Stored data entries
╭──
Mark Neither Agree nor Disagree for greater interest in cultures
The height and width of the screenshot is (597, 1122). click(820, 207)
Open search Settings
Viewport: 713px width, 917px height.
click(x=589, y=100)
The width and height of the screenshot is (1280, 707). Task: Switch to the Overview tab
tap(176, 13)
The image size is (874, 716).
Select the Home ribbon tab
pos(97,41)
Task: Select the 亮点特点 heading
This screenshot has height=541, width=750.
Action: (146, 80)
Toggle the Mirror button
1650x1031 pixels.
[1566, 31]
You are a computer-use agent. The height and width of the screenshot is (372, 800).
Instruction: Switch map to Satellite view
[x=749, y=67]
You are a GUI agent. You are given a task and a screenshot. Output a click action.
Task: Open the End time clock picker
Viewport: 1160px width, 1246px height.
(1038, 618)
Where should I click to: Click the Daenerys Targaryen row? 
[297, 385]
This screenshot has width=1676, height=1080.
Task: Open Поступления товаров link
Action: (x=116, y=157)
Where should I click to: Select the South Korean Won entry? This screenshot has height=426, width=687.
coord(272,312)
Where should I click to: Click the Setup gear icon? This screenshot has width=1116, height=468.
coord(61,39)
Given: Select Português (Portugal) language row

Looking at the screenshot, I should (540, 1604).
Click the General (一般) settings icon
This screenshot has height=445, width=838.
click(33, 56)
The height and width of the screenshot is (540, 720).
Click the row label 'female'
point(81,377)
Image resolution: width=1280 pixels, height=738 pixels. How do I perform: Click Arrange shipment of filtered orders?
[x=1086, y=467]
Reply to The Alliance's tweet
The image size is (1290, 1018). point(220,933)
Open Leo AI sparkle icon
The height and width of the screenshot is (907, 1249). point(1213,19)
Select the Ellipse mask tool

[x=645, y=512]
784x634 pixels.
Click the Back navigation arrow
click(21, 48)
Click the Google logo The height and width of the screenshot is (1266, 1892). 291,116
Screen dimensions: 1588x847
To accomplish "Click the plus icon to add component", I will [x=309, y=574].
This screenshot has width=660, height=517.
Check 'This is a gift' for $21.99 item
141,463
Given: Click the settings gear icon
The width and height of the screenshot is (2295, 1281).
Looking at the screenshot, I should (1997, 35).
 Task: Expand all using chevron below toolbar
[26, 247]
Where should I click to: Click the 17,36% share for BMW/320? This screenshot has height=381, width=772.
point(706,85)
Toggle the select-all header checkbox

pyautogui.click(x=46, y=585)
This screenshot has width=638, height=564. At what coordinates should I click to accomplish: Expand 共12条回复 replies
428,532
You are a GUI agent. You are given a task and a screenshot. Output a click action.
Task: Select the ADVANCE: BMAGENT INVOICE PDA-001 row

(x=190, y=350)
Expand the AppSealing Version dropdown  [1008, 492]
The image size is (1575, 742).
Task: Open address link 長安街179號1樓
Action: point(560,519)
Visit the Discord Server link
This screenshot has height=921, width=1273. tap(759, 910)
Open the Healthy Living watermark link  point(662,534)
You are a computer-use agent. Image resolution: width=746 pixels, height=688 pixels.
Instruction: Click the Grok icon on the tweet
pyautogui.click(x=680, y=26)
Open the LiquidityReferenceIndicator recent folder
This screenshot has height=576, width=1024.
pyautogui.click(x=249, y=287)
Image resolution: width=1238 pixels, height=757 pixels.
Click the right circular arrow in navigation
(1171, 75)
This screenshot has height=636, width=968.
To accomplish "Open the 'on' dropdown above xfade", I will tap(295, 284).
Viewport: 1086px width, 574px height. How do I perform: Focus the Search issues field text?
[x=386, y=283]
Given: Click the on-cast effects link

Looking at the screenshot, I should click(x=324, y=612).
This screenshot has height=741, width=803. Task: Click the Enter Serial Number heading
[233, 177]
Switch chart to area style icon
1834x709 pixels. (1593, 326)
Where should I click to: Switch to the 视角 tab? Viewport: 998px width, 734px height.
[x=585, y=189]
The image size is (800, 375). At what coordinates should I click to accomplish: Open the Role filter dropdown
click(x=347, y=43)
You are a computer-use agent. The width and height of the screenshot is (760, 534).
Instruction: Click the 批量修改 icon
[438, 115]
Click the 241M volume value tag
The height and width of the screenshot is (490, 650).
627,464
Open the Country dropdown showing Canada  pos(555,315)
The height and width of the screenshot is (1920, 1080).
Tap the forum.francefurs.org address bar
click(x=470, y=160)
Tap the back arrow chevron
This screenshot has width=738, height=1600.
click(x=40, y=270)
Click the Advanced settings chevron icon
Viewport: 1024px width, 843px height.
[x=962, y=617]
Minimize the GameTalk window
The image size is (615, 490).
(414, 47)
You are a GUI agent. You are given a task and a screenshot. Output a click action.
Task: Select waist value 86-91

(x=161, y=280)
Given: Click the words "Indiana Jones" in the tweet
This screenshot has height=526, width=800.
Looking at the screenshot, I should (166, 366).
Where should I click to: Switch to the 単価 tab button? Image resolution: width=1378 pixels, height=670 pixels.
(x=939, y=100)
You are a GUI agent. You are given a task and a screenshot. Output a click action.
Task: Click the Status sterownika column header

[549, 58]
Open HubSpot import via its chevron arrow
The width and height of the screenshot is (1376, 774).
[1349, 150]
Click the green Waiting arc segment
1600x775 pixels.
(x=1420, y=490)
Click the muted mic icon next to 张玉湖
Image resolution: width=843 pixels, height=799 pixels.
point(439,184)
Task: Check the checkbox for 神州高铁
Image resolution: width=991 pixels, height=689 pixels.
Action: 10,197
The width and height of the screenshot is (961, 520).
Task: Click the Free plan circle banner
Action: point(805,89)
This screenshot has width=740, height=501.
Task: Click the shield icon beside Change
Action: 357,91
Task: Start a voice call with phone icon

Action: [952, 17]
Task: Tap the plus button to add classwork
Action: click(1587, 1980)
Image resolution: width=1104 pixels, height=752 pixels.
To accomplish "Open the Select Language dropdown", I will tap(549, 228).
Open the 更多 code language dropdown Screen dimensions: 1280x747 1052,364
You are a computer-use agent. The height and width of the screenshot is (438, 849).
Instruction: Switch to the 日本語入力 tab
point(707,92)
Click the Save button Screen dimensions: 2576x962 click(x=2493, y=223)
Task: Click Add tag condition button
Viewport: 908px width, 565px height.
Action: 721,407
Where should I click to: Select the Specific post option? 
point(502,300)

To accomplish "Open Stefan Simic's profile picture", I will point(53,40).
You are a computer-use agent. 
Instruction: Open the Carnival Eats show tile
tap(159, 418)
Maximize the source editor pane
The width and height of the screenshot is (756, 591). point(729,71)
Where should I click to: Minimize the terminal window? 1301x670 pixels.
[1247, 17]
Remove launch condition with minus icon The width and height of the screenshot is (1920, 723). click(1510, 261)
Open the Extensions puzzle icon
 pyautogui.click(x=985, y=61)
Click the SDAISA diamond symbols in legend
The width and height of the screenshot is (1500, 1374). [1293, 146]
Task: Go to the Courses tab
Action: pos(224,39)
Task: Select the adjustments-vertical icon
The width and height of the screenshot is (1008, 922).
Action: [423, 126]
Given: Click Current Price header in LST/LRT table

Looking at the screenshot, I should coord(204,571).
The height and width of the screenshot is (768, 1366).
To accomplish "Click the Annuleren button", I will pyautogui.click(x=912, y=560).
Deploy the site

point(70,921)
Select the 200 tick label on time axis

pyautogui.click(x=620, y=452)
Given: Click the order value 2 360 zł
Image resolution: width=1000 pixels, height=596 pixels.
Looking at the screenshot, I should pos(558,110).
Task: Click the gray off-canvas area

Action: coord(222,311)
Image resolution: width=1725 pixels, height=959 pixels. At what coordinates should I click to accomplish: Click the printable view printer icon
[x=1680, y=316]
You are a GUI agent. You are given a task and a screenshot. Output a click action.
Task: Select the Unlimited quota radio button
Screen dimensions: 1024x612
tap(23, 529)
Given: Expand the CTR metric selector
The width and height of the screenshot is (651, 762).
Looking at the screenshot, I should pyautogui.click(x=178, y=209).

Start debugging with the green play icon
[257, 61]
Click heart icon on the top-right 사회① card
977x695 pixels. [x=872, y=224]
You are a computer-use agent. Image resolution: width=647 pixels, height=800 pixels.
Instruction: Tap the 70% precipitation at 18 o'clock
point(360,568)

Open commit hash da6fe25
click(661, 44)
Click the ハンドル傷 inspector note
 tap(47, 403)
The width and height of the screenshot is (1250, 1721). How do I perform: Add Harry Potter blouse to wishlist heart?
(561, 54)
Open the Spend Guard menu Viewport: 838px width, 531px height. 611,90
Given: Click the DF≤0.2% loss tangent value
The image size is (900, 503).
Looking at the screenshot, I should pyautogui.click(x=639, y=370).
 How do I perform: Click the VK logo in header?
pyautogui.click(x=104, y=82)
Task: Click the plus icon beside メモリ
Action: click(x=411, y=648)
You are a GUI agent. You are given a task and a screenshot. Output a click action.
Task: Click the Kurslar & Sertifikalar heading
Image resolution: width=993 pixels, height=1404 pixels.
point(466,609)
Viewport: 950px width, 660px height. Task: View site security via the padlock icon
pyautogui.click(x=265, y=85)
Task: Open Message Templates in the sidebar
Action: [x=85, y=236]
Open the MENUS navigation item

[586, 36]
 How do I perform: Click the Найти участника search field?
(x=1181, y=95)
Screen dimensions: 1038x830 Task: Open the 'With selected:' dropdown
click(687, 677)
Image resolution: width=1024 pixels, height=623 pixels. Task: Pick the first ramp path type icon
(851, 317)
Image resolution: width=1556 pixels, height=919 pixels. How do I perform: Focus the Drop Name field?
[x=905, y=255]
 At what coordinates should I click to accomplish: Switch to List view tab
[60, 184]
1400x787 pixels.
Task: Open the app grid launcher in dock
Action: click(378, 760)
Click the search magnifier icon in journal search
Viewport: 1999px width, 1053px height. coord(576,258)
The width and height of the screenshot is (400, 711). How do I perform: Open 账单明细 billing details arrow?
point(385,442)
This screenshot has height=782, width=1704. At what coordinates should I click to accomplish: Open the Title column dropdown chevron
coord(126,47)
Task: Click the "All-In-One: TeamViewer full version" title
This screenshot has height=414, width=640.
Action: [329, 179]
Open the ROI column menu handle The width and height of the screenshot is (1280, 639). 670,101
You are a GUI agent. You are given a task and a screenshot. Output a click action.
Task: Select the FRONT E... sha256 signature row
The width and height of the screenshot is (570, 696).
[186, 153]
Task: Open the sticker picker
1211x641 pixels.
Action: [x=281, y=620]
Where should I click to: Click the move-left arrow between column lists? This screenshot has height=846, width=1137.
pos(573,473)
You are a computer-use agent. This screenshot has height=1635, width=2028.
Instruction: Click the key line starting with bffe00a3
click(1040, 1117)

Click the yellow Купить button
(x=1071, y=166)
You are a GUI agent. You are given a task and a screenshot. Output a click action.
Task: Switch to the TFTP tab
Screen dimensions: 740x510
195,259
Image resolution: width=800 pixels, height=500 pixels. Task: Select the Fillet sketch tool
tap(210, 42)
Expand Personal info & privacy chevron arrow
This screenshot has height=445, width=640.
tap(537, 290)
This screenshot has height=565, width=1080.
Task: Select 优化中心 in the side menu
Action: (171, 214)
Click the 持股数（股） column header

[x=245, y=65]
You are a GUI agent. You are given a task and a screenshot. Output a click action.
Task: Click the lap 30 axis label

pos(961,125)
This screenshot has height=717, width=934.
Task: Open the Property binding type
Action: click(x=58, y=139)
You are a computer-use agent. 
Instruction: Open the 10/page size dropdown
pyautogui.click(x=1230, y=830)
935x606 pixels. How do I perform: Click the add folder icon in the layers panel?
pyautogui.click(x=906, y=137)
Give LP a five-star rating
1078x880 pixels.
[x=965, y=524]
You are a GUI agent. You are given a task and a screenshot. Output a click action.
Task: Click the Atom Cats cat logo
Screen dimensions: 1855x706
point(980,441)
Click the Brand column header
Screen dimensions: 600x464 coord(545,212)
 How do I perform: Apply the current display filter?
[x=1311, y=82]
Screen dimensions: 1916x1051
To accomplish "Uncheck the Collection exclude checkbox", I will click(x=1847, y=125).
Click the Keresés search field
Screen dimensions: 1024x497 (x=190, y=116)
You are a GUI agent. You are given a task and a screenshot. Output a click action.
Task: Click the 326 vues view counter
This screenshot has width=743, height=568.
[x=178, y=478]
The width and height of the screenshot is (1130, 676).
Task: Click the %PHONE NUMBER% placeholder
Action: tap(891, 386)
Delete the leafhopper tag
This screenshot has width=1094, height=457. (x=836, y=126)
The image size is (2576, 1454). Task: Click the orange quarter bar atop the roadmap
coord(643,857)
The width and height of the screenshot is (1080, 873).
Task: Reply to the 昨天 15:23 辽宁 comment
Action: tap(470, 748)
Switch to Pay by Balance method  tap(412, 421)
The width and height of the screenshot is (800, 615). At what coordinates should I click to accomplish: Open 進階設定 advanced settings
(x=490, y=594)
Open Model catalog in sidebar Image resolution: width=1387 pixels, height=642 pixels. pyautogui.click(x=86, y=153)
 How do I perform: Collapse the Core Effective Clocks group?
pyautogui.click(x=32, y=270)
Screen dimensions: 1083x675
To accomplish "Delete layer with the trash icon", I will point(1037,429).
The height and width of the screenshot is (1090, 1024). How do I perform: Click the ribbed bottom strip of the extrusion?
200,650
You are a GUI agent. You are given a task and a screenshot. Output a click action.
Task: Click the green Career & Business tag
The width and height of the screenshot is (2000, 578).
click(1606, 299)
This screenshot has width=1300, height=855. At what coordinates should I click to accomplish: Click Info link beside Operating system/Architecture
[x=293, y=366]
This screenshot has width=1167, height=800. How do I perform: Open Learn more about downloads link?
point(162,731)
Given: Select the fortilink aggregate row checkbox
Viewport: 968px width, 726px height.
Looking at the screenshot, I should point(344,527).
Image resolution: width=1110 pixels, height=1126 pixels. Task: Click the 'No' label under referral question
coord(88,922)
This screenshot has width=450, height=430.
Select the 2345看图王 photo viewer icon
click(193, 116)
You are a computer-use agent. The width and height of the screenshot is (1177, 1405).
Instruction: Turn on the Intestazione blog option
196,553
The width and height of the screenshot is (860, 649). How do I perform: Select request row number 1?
╰──
Scan the records above for the lines holding "This screenshot has width=660, height=517." and "You are a computer-use agent. Image resolution: width=746". Transcribe those two and every line between them word for word, and no others.

This screenshot has width=660, height=517.
Check 'This is a gift' for $21.99 item
141,463
Given: Click the settings gear icon
The width and height of the screenshot is (2295, 1281).
Looking at the screenshot, I should (1997, 35).
 Task: Expand all using chevron below toolbar
[26, 247]
Where should I click to: Click the 17,36% share for BMW/320? This screenshot has height=381, width=772.
point(706,85)
Toggle the select-all header checkbox

pyautogui.click(x=46, y=585)
This screenshot has width=638, height=564. At what coordinates should I click to accomplish: Expand 共12条回复 replies
428,532
You are a GUI agent. You are given a task and a screenshot. Output a click action.
Task: Select the ADVANCE: BMAGENT INVOICE PDA-001 row

(x=190, y=350)
Expand the AppSealing Version dropdown  [1008, 492]
The image size is (1575, 742).
Task: Open address link 長安街179號1樓
Action: point(560,519)
Visit the Discord Server link
This screenshot has height=921, width=1273. tap(759, 910)
Open the Healthy Living watermark link  point(662,534)
You are a computer-use agent. Image resolution: width=746 pixels, height=688 pixels.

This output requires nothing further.